Joan Marcus
Paulo Szot and Kelli O'Hara in the Lincoln Center's "South Pacific."

First off, thanks to everyone who e-mailed me thanking me and/or agreeing with me about not wearing pajamas at the theater.

In fact, many of you want to push toward a dress code. What do you think of that?

I'm just glad there are so many out there who agree with me and, to my delight, no one argued that sloppy dressing should be OK. Bravo!

I'm old-fashioned. I've never been one to be on the cusp of technology, which is an ongoing joke between my dad and me. I can e-mail, use my cell phone with decent proficiency and use a few of my digital cameras features. That's about it.

Though I have an iPod, which I love and use all the time (thanks to a good friend who is willing, for lunch, to load my music for me), it's nothing compared to buying the actual CD. (I'm sure some thought the same thing about vinyl records and perhaps casette tapes.)

In this digital day and age, you can get full albums with a few clicks of the mouse — which is amazing.

But that leaves me feeling empty. There is something about unwrapping a brand new CD — even as annoying as the plastic is. The smell of the new CD, the pristine jewel case that has yet to be scratched, and the anticipation of opening the case to see what the CD looks like. Did they use a picture? A cool graphic? Does it match the picture behind the CD?

Then there's the liner notes. For a showtune fan who lives far too many miles away from New York, the liner notes are the first glimpse into shows I'm dying to see.

Years ago, before I'd been to New York, it meant even more — to see the costumes, the actors, the scenes.

I'd read all of the notes from the creators, directors or anyone else involved. I read them from cover to cover, then I'd read the lyrics.

With Broadway shows, the liner notes are often the only way to fill in the blanks to the music you love. They give you a plot synopsis that suddenly turns the songs you've been singing into a full-fledged, complete story.

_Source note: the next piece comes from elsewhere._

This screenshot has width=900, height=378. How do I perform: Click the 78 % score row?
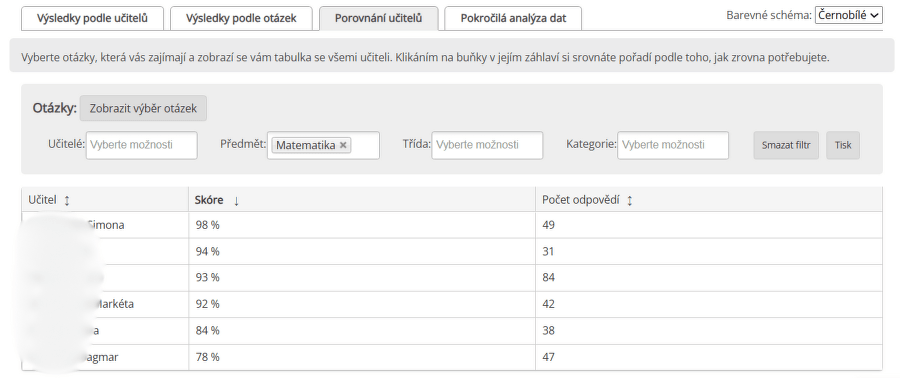tap(452, 357)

You don't get all of that on iTunes.

I just received a press copy of the new Broadway cast recording of "South Pacific." As the smell of the fresh plastic and colored printing fills my cubicle, I see Kelli O'Hara in a gorgeous costume, lost in a kiss with Paulo Szot (Emile De Becque). "South Pacific" has quickly moved up my list of shows that I must see next time I'm lucky enough to go to New York.

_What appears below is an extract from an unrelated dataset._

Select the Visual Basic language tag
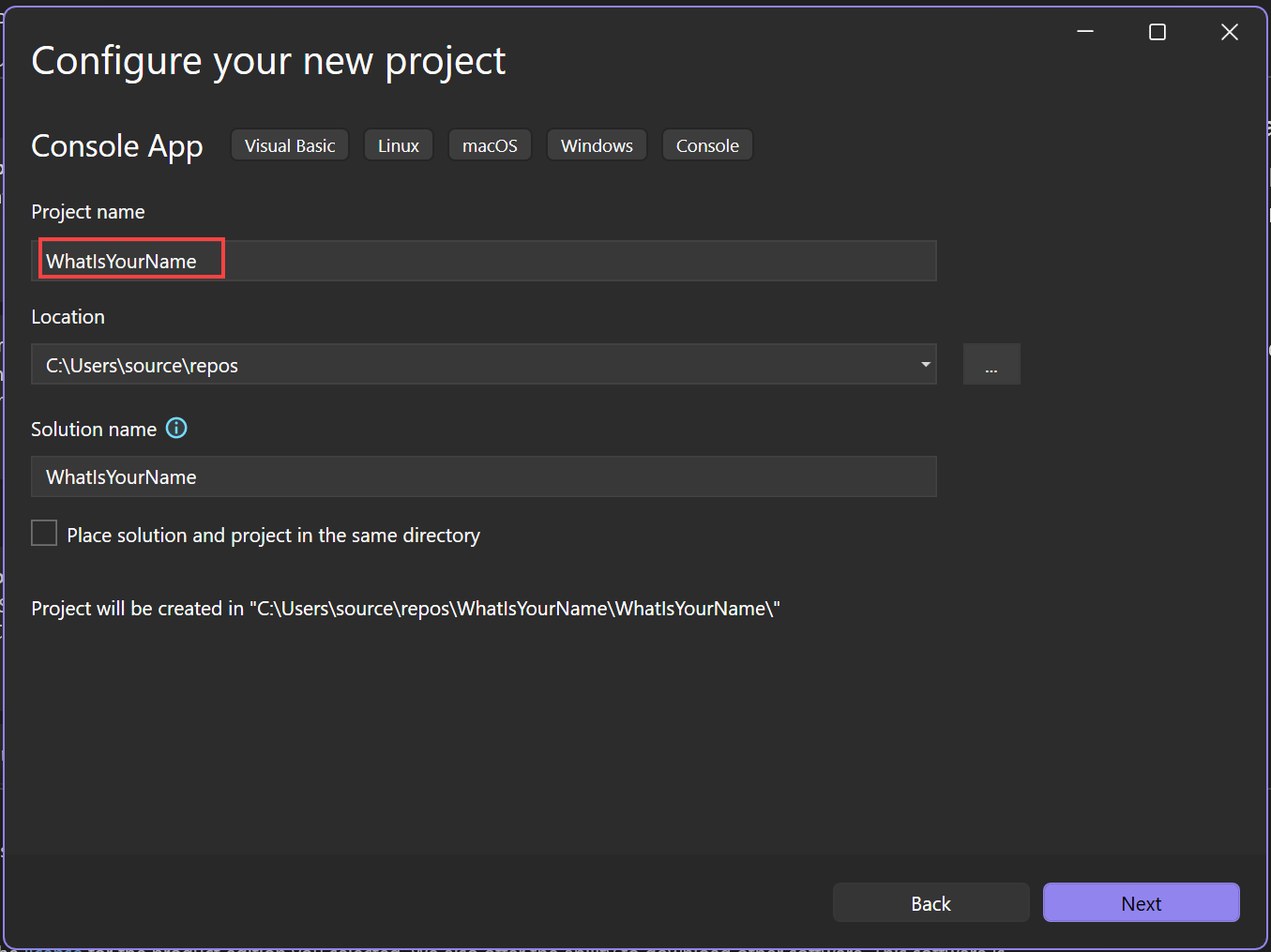1271x952 pixels. pyautogui.click(x=289, y=144)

Speaking of: "South Pacific" won big at the Drama Desk Awards, which were announced last week. It took home five awards, the most of the evening, including Best Revival, and best actor (for Szot — an opera singer making his Broadway debut).

Best musical: That award went to "Passing Strange." Does that mean it'll win the Tony, too? The interesting thing is "In the Heights," considered to be "Strange's" biggest competition, was not eligible for a Drama Desk since it was considered last year during its off-Broadway run. Tony night will be an interesting one.

Less than 525,600 minutes: "Rent" fans are in luck. Remember how "Hannah Montana's" concert was shown in movie theaters? The Hot Ticket will bring closing night of "Rent" to a movie theater near you. The show will have appearances by original cast members and other farewell festivities. Check listings in September.

Jolly Holiday: The national tour of "Marry Poppins" is sure to be supercali ... you get the idea. Producers have announced that Gavin Lee, the original Bert in both London and New York, will join Ashley Brown, original Broadway Poppins, on the road. The tour opens in Chicago in March and soon will be in Los Angeles.

It's About Time: One of my faves, Sutton Foster ("Thoroughly Modern Millie") is recording a solo CD!! Using material she sang in her cabaret performance at Joe's Pub, the CD could feature an interesting mix of songs from showtunes ("Warm All Over"), oldies ("Up on the Roof") and even a John Denver tune ("Sunshine on my Shoulders.") As Randy Jackson would say, she could sing the phone book, and it would sound great. Can't wait!